Mumbo Jumbo by Ishmael Reed
218 pages
Published 1972
Read from September 11 to September 21
Rating: ★★★★ out of 5
For such a brief, determinedly postmodern book, Mumbo Jumbo is thick with things to unpack. First, and most obvious these days, is the fact that it's 2016 and our society seems to have made little, if any, progress on the issues of race and culture satirized here. We still have a corrupt good ol' boy police culture; we still carry forward a colonialist mentality; the supremacy of "Western civilization" is a never-questioned article of faith for a staggering percentage of the population (a belief which supports a substantial corner of the publishing market, and even shows up to this day in how college art history courses are demarcated); we still have irrational hatred, bigotry, and basket upon basket of deplorables. But these are obvious points.
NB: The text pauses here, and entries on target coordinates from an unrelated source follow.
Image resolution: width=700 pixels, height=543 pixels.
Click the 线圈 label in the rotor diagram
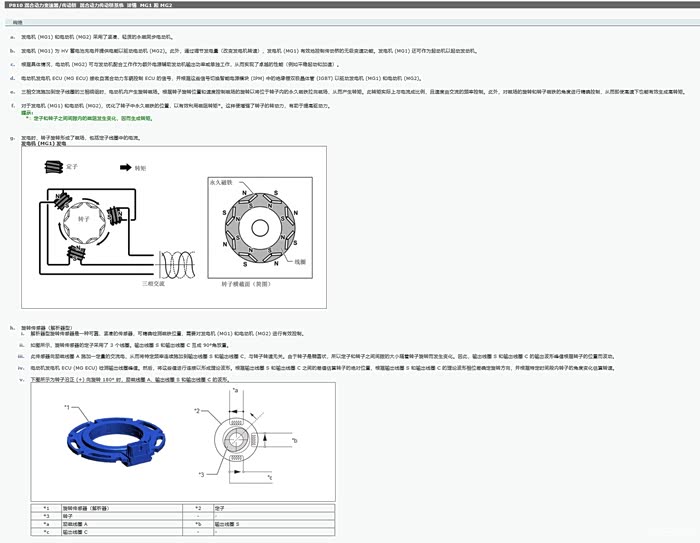(301, 262)
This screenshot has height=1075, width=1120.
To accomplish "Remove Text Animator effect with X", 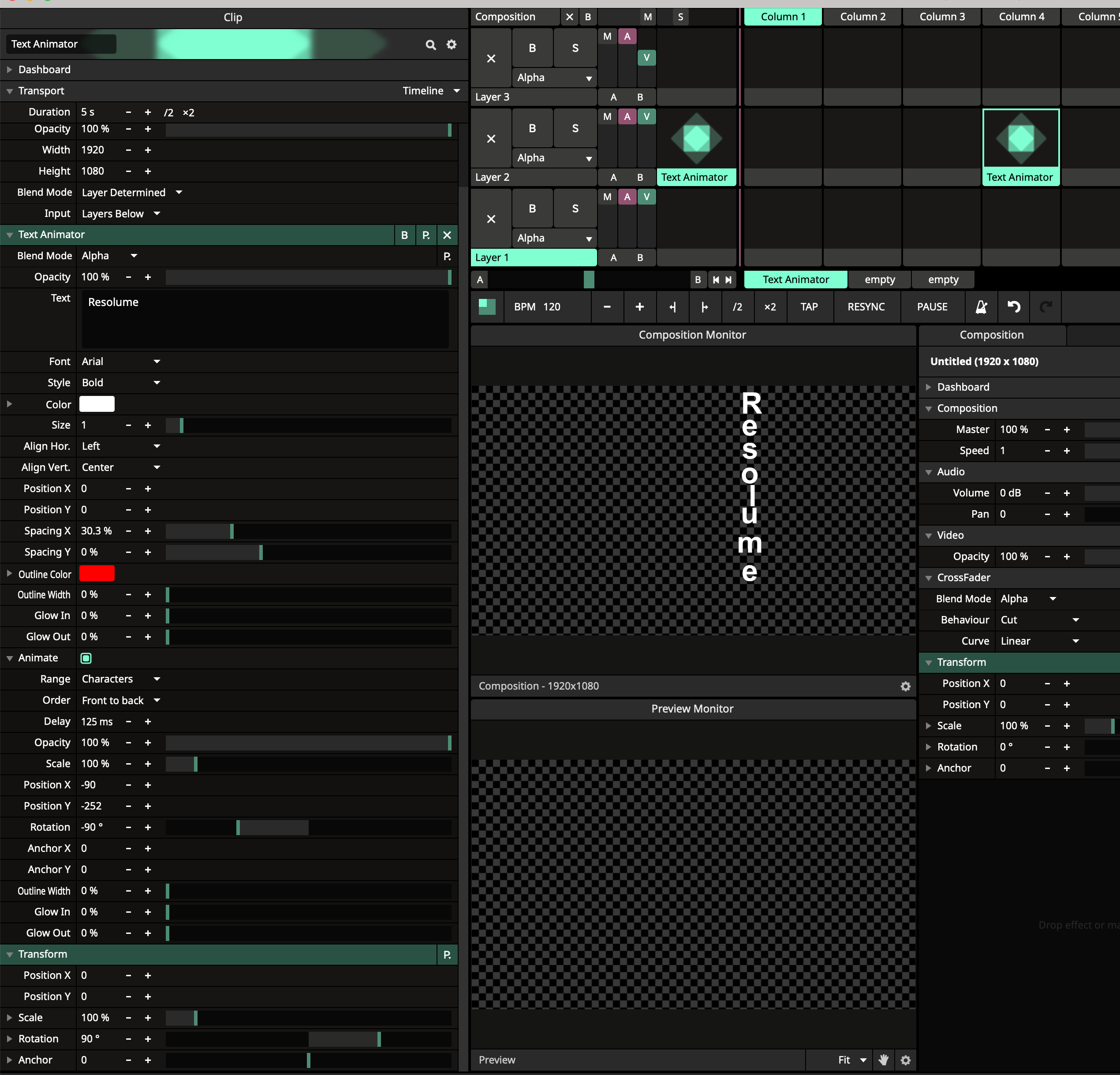I will [x=447, y=235].
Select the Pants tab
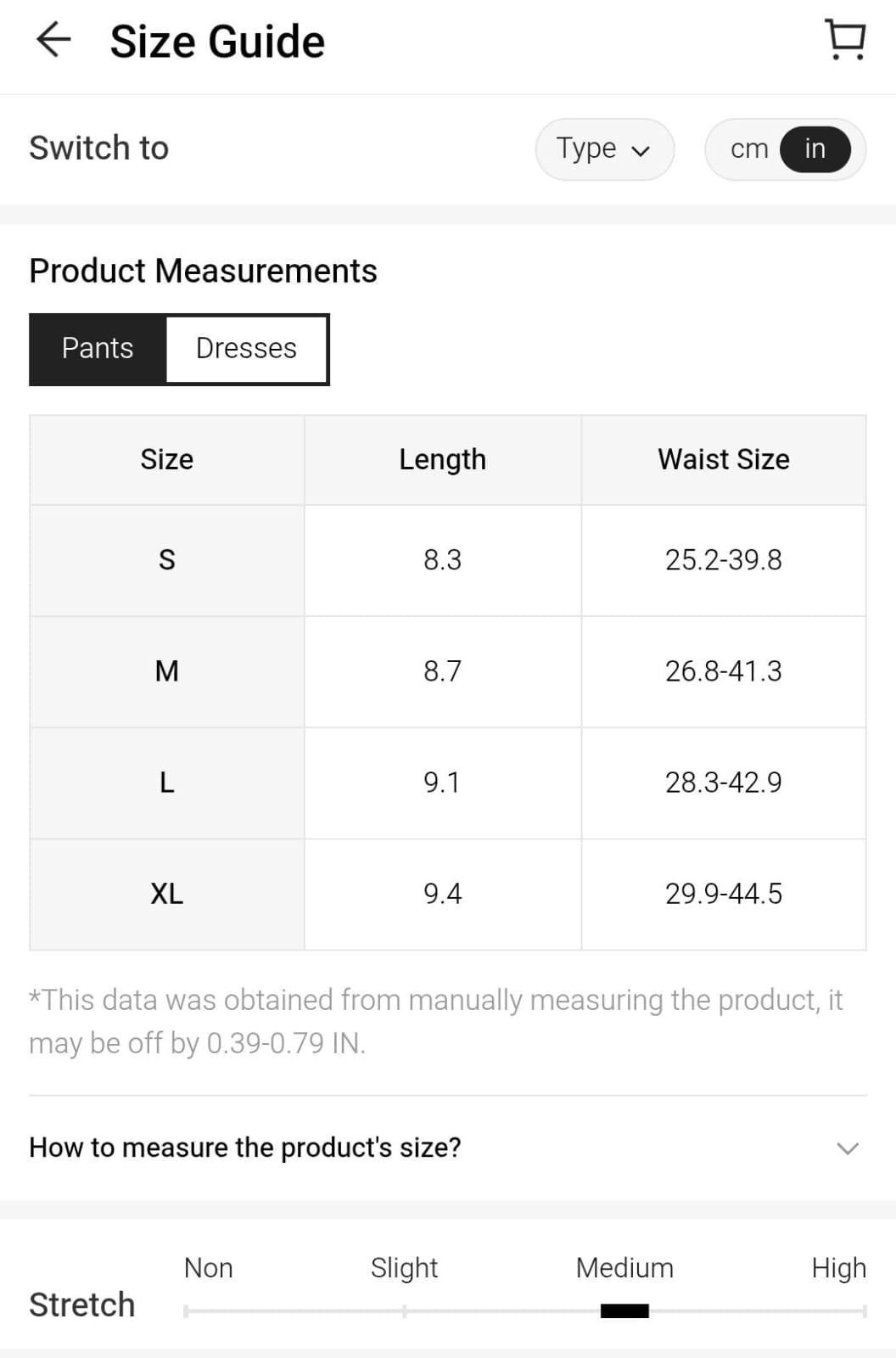Screen dimensions: 896x1358 coord(98,349)
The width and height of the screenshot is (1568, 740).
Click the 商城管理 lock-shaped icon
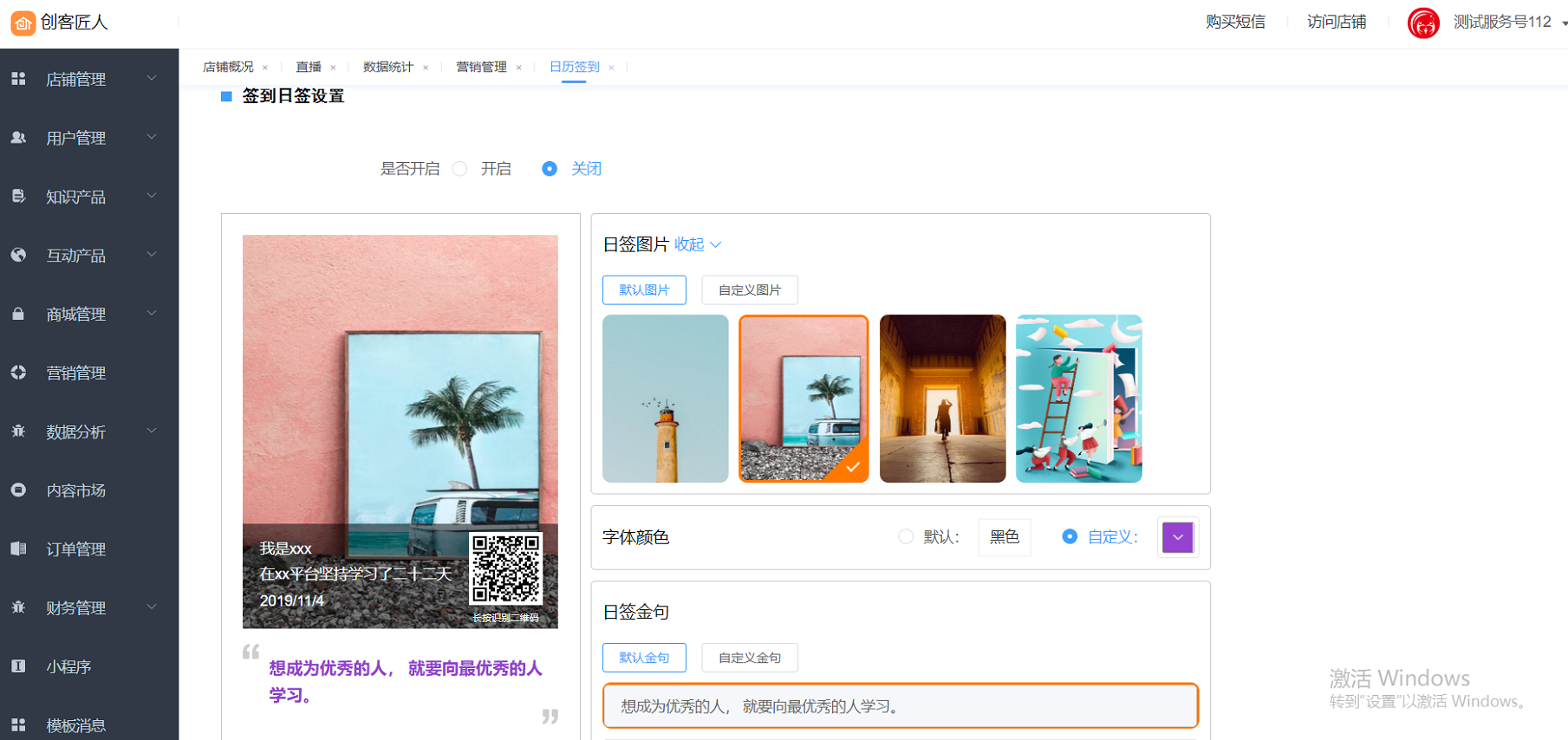(18, 314)
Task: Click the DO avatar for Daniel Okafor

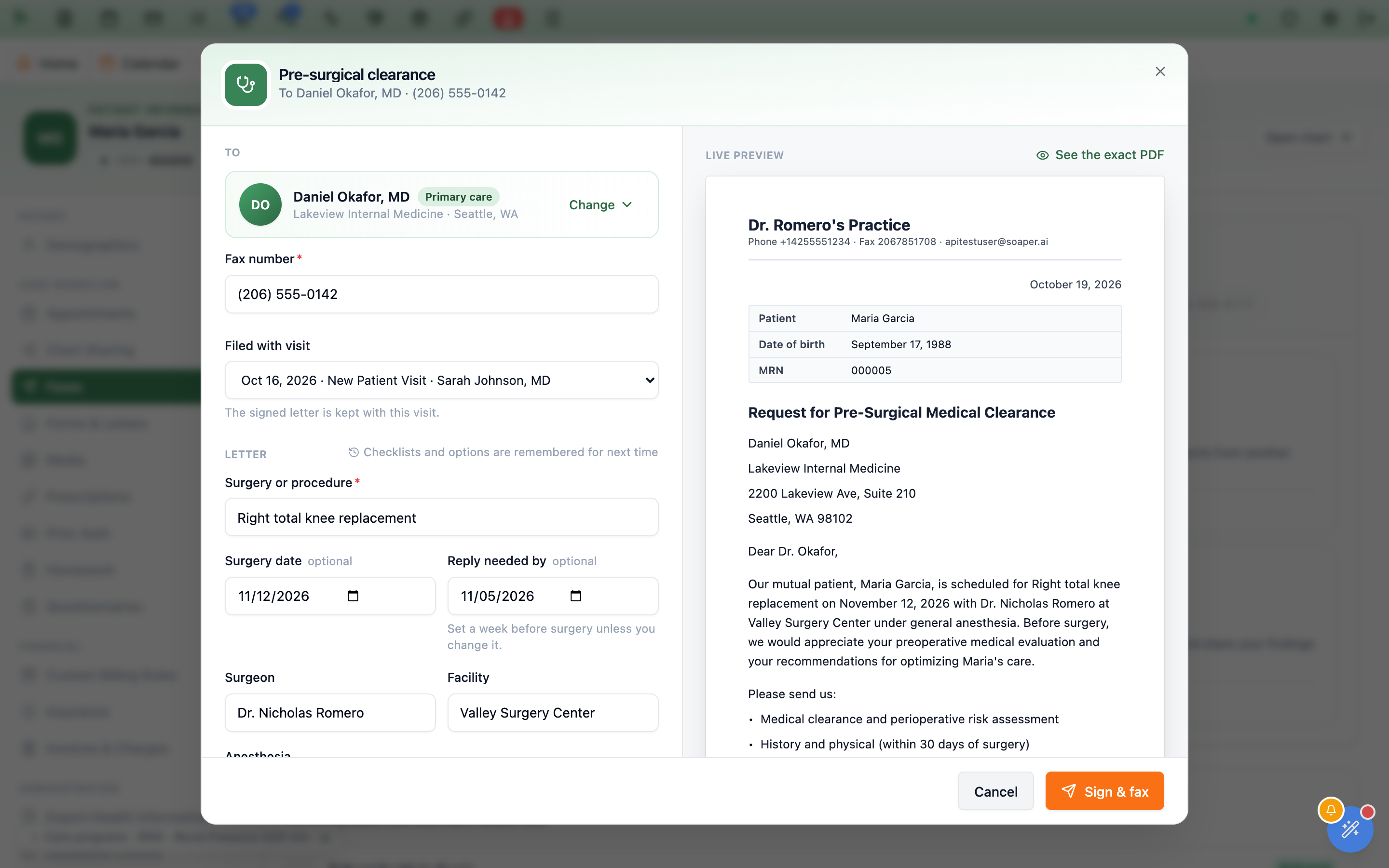Action: tap(260, 204)
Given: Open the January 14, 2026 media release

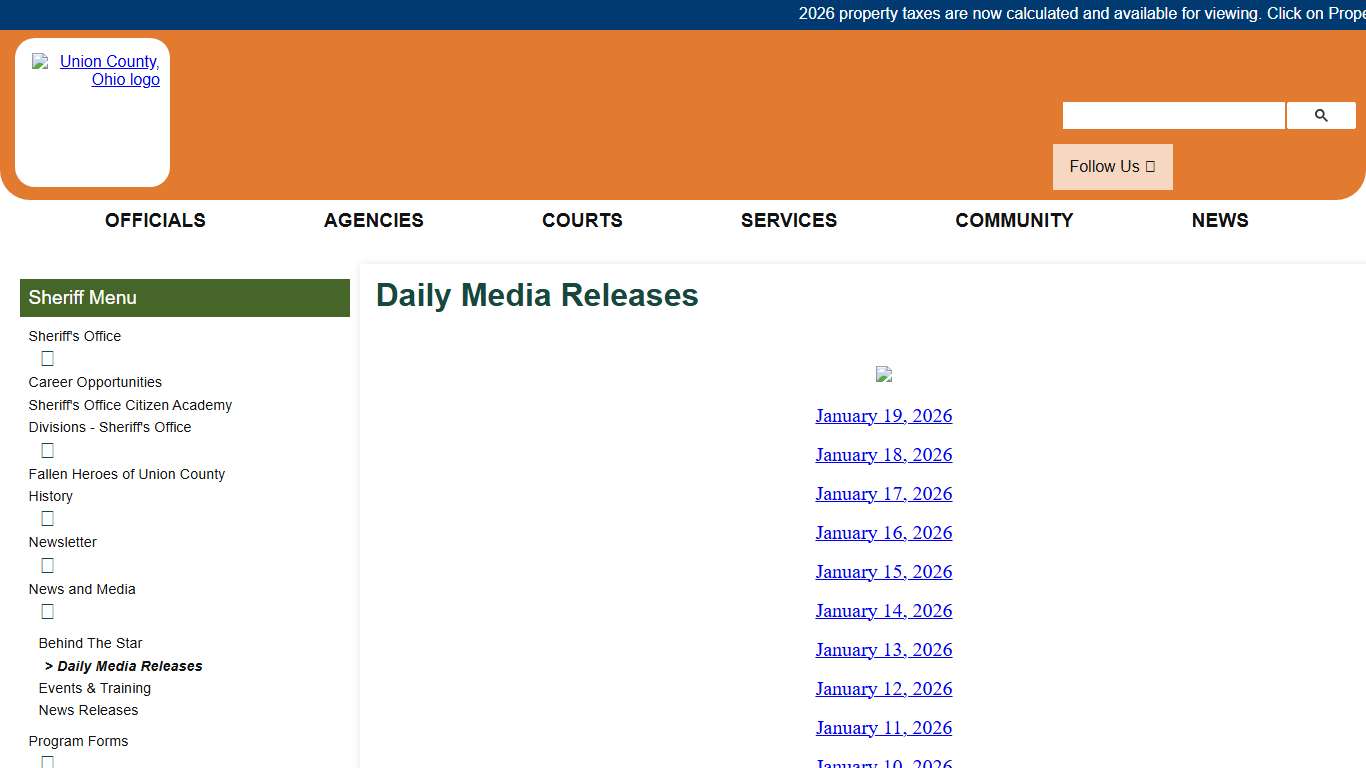Looking at the screenshot, I should 884,610.
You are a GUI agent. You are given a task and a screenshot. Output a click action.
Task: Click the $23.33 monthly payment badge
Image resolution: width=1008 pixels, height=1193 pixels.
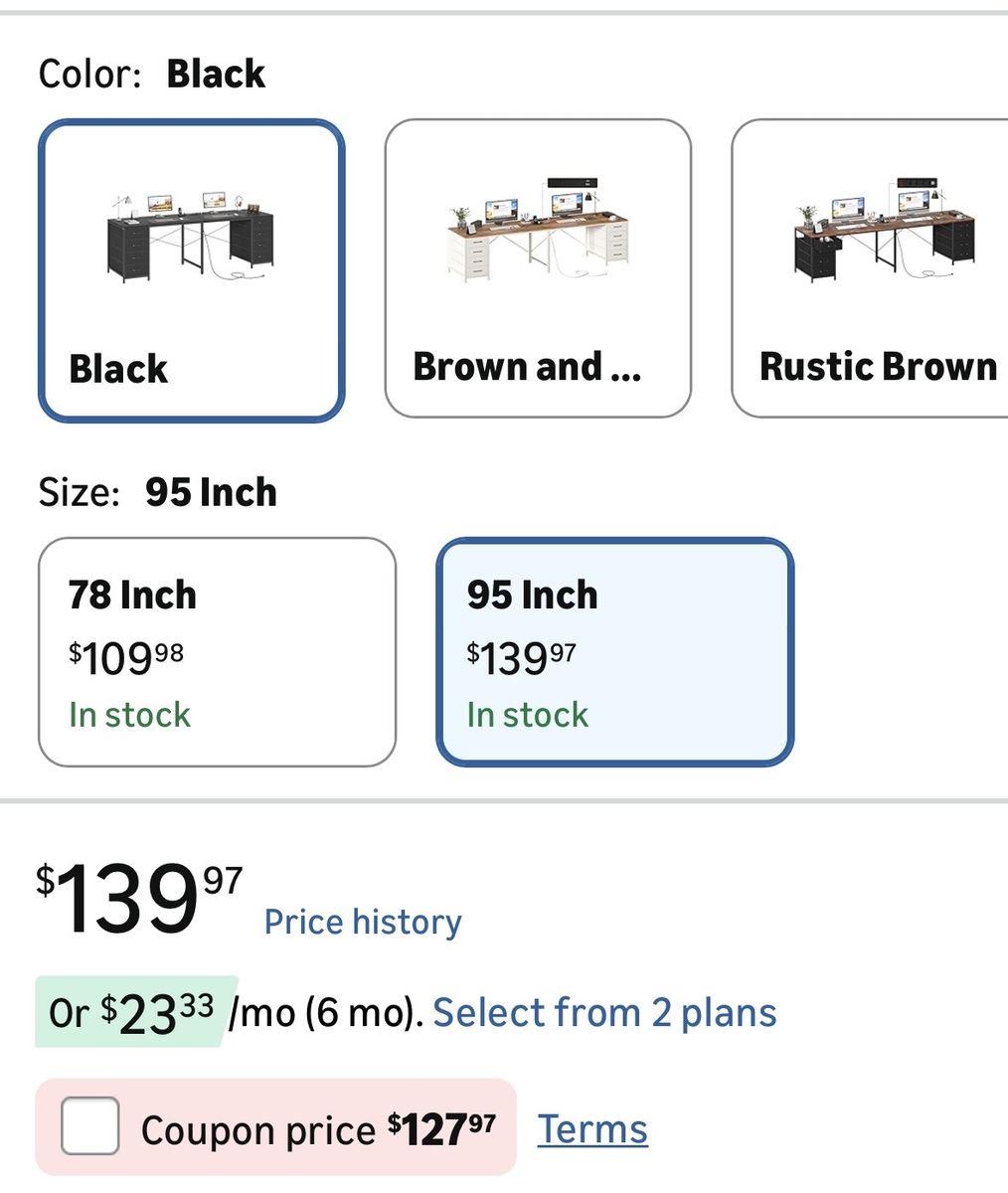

This is the sort of book that makes me wish I were better at commentary and dissection, at analysis in general. One topic (out of many) that stuck with me during my read of this book was the role of the cultural critic in keeping anything counter to the accepted narrative from entering the public (i.e. White, middle class, self-appointed "real American") awareness. This is deftly lampooned with a selection of juicy blurb quotes on the back jacket ("Propaganda," "Cute," "...such gratuitous viciousness is not called for," "This is diarrhea of the typewriter," from the likes of The New York Times, Kirkus, and The Journal of Black Poetry), and used directly several times within the text, barbed with quotation marks: "so read the 'illiterate' 'contradictory' 'scrawls,' product of 'a tormented mind'...." And more pointedly: "1st they intimidate the intellectuals by condemning work arising out of their own experience as being 1-dimensional, enraged, non-objective, preoccupied with hate and not universal, universal being a word co-opted by the Catholic Church when the Atonists took over Rome, as a way of measuring every 1 by their ideals." You can hear a young author's personal axe against the grindstone while still recognizing the sad social truth within the satire. To this day, conservative types (generally White, cis, hetero, Christian men) enjoy wielding "Calm down, you're too emotional" to shut down any debates -- all while ranting, unprompted, about the social ills brought about by "political correctness" and "millennials" and "people who don't want to work."
On a textual (rather than metatextual) level, I was fascinated by Reed's depiction of history as a clash of rival secret societies going all the way back to Osiris, the original funky brother, and Set, the first wallflower, spiteful over his own inability to bust a move. It is, naturally, as 1970s as you could possibly imagine. There are ancient aliens and oneness with Nature, revisionist archaeology of the "everything goes back to Egypt" school, prehistoric Black universities in Arabia -- all things nowadays relegated to basic cable conspiracy shows (and, well, bestselling books too, I suppose), but in the hands of a writer as talented and vigorous as Reed, it becomes a heady mix.